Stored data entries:
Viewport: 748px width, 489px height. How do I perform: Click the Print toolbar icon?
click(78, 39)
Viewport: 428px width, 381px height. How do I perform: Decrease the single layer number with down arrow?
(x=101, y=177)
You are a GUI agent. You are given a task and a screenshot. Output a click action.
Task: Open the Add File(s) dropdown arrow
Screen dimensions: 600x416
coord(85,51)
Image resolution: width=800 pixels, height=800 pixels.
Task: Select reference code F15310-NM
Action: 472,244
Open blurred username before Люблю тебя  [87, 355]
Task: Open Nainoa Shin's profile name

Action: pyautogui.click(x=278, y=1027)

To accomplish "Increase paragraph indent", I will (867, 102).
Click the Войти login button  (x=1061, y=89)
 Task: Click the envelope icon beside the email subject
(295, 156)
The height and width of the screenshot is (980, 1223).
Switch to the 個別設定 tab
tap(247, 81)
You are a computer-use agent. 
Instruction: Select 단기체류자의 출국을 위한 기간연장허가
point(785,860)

ACTIVITY: All the lines above should appear again in the answer, exactly as written.

ANSWER SPACE:
Viewport: 748px width, 489px height. How do I perform: Click the Print toolbar icon?
click(78, 39)
Viewport: 428px width, 381px height. How do I perform: Decrease the single layer number with down arrow?
(x=101, y=177)
You are a GUI agent. You are given a task and a screenshot. Output a click action.
Task: Open the Add File(s) dropdown arrow
Screen dimensions: 600x416
coord(85,51)
Image resolution: width=800 pixels, height=800 pixels.
Task: Select reference code F15310-NM
Action: 472,244
Open blurred username before Люблю тебя  [87, 355]
Task: Open Nainoa Shin's profile name

Action: pyautogui.click(x=278, y=1027)

To accomplish "Increase paragraph indent", I will (867, 102).
Click the Войти login button  (x=1061, y=89)
 Task: Click the envelope icon beside the email subject
(295, 156)
The height and width of the screenshot is (980, 1223).
Switch to the 個別設定 tab
tap(247, 81)
You are a computer-use agent. 
Instruction: Select 단기체류자의 출국을 위한 기간연장허가
point(785,860)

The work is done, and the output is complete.